GIVEN REQUEST: Rewrite the entries as a numbered list, omitting any blank lines.

---------- MATERIALS PROVIDED

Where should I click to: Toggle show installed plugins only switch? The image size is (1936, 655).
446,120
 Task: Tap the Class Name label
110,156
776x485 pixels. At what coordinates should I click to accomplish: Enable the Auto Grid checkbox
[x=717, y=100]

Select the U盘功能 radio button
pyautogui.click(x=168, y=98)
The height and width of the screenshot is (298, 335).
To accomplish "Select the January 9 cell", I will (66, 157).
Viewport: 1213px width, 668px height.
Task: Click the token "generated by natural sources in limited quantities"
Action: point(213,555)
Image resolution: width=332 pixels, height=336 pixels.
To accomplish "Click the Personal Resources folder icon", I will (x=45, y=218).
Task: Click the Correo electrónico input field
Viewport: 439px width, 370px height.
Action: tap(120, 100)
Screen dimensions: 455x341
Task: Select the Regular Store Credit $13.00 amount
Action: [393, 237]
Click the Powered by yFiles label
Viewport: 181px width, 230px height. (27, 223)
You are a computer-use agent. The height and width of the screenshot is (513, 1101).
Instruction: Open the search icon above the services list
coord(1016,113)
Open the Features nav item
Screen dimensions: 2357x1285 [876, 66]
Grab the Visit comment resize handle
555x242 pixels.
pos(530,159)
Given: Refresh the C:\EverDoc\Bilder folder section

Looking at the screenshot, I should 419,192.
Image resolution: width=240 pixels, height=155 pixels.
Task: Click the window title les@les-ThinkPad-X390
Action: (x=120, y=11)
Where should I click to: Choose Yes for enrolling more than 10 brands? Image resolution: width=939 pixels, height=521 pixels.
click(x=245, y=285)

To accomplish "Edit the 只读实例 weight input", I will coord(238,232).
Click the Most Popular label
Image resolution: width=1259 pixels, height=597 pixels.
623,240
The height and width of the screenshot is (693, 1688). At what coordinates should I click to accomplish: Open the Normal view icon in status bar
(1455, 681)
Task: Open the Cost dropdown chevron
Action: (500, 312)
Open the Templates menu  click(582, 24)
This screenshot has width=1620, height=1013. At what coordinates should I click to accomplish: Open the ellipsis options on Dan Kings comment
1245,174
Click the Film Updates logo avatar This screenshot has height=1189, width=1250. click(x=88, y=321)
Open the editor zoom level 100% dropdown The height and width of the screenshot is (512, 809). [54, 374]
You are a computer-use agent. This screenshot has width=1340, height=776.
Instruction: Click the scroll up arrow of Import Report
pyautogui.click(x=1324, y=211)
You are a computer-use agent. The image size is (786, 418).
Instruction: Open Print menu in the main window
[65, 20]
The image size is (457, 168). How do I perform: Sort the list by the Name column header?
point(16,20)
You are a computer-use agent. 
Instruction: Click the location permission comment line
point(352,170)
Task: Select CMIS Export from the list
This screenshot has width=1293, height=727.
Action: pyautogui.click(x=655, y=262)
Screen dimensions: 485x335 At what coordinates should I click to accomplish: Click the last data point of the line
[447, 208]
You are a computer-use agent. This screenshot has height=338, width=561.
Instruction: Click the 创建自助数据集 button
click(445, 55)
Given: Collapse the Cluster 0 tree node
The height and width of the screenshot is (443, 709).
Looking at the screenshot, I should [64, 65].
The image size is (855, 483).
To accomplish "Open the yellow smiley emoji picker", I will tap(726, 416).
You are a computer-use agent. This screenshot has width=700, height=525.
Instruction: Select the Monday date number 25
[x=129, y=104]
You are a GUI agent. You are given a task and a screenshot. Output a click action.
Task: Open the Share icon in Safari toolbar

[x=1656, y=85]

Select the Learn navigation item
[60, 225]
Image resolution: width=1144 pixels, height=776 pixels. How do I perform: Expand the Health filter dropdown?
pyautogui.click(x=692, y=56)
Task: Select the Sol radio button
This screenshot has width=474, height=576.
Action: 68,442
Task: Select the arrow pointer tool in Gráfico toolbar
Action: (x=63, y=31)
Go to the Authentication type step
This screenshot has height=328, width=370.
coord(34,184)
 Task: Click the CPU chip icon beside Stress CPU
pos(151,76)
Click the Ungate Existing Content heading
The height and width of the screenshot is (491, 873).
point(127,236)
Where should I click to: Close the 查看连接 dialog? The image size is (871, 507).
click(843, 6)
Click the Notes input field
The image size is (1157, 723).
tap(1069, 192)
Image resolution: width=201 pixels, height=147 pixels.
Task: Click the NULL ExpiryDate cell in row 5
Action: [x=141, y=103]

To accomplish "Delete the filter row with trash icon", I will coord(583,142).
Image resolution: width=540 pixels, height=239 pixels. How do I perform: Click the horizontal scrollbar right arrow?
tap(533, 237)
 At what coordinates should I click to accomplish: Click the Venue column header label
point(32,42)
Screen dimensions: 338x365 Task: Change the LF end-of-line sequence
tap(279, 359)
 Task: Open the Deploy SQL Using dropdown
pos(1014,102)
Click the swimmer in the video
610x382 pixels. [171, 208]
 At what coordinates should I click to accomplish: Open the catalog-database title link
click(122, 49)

--------------------

CORRECT OUTPUT:
1. Where should I click to: Toggle show installed plugins only switch? The image size is (1936, 655).
2. 446,120
3.  Task: Tap the Class Name label
4. 110,156
5. 776x485 pixels. At what coordinates should I click to accomplish: Enable the Auto Grid checkbox
6. [x=717, y=100]
7. Select the U盘功能 radio button
8. pyautogui.click(x=168, y=98)
9. The height and width of the screenshot is (298, 335).
10. To accomplish "Select the January 9 cell", I will (66, 157).
11. Viewport: 1213px width, 668px height.
12. Task: Click the token "generated by natural sources in limited quantities"
13. Action: point(213,555)
14. Image resolution: width=332 pixels, height=336 pixels.
15. To accomplish "Click the Personal Resources folder icon", I will (x=45, y=218).
16. Task: Click the Correo electrónico input field
17. Viewport: 439px width, 370px height.
18. Action: tap(120, 100)
19. Screen dimensions: 455x341
20. Task: Select the Regular Store Credit $13.00 amount
21. Action: [393, 237]
22. Click the Powered by yFiles label
23. Viewport: 181px width, 230px height. (27, 223)
24. You are a computer-use agent. The height and width of the screenshot is (513, 1101).
25. Instruction: Open the search icon above the services list
26. coord(1016,113)
27. Open the Features nav item
28. Screen dimensions: 2357x1285 [876, 66]
29. Grab the Visit comment resize handle
30. 555x242 pixels.
31. pos(530,159)
32. Given: Refresh the C:\EverDoc\Bilder folder section
33. Looking at the screenshot, I should 419,192.
34. Image resolution: width=240 pixels, height=155 pixels.
35. Task: Click the window title les@les-ThinkPad-X390
36. Action: (x=120, y=11)
37. Where should I click to: Choose Yes for enrolling more than 10 brands? Image resolution: width=939 pixels, height=521 pixels.
38. click(x=245, y=285)
39. To accomplish "Edit the 只读实例 weight input", I will coord(238,232).
40. Click the Most Popular label
41. Image resolution: width=1259 pixels, height=597 pixels.
42. 623,240
43. The height and width of the screenshot is (693, 1688). At what coordinates should I click to accomplish: Open the Normal view icon in status bar
44. (1455, 681)
45. Task: Open the Cost dropdown chevron
46. Action: (500, 312)
47. Open the Templates menu  click(582, 24)
48. This screenshot has width=1620, height=1013. At what coordinates should I click to accomplish: Open the ellipsis options on Dan Kings comment
49. 1245,174
50. Click the Film Updates logo avatar This screenshot has height=1189, width=1250. click(x=88, y=321)
51. Open the editor zoom level 100% dropdown The height and width of the screenshot is (512, 809). [54, 374]
52. You are a computer-use agent. This screenshot has width=1340, height=776.
53. Instruction: Click the scroll up arrow of Import Report
54. pyautogui.click(x=1324, y=211)
55. You are a computer-use agent. The image size is (786, 418).
56. Instruction: Open Print menu in the main window
57. [65, 20]
58. The image size is (457, 168). How do I perform: Sort the list by the Name column header?
59. point(16,20)
60. You are a computer-use agent. 
61. Instruction: Click the location permission comment line
62. point(352,170)
63. Task: Select CMIS Export from the list
64. This screenshot has width=1293, height=727.
65. Action: pyautogui.click(x=655, y=262)
66. Screen dimensions: 485x335 At what coordinates should I click to accomplish: Click the last data point of the line
67. [447, 208]
68. You are a computer-use agent. This screenshot has height=338, width=561.
69. Instruction: Click the 创建自助数据集 button
70. click(445, 55)
71. Given: Collapse the Cluster 0 tree node
72. The height and width of the screenshot is (443, 709).
73. Looking at the screenshot, I should [64, 65].
74. The image size is (855, 483).
75. To accomplish "Open the yellow smiley emoji picker", I will tap(726, 416).
76. You are a computer-use agent. This screenshot has width=700, height=525.
77. Instruction: Select the Monday date number 25
78. [x=129, y=104]
79. You are a GUI agent. You are given a task and a screenshot. Output a click action.
80. Task: Open the Share icon in Safari toolbar
81. [x=1656, y=85]
82. Select the Learn navigation item
83. [60, 225]
84. Image resolution: width=1144 pixels, height=776 pixels. How do I perform: Expand the Health filter dropdown?
85. pyautogui.click(x=692, y=56)
86. Task: Select the Sol radio button
87. This screenshot has width=474, height=576.
88. Action: 68,442
89. Task: Select the arrow pointer tool in Gráfico toolbar
90. Action: (x=63, y=31)
91. Go to the Authentication type step
92. This screenshot has height=328, width=370.
93. coord(34,184)
94.  Task: Click the CPU chip icon beside Stress CPU
95. pos(151,76)
96. Click the Ungate Existing Content heading
97. The height and width of the screenshot is (491, 873).
98. point(127,236)
99. Where should I click to: Close the 查看连接 dialog? The image size is (871, 507).
100. click(843, 6)
101. Click the Notes input field
102. The image size is (1157, 723).
103. tap(1069, 192)
104. Image resolution: width=201 pixels, height=147 pixels.
105. Task: Click the NULL ExpiryDate cell in row 5
106. Action: [x=141, y=103]
107. To accomplish "Delete the filter row with trash icon", I will coord(583,142).
108. Image resolution: width=540 pixels, height=239 pixels. How do I perform: Click the horizontal scrollbar right arrow?
109. tap(533, 237)
110.  At what coordinates should I click to accomplish: Click the Venue column header label
111. point(32,42)
112. Screen dimensions: 338x365 Task: Change the LF end-of-line sequence
113. tap(279, 359)
114.  Task: Open the Deploy SQL Using dropdown
115. pos(1014,102)
116. Click the swimmer in the video
117. 610x382 pixels. [171, 208]
118.  At what coordinates should I click to accomplish: Open the catalog-database title link
119. click(122, 49)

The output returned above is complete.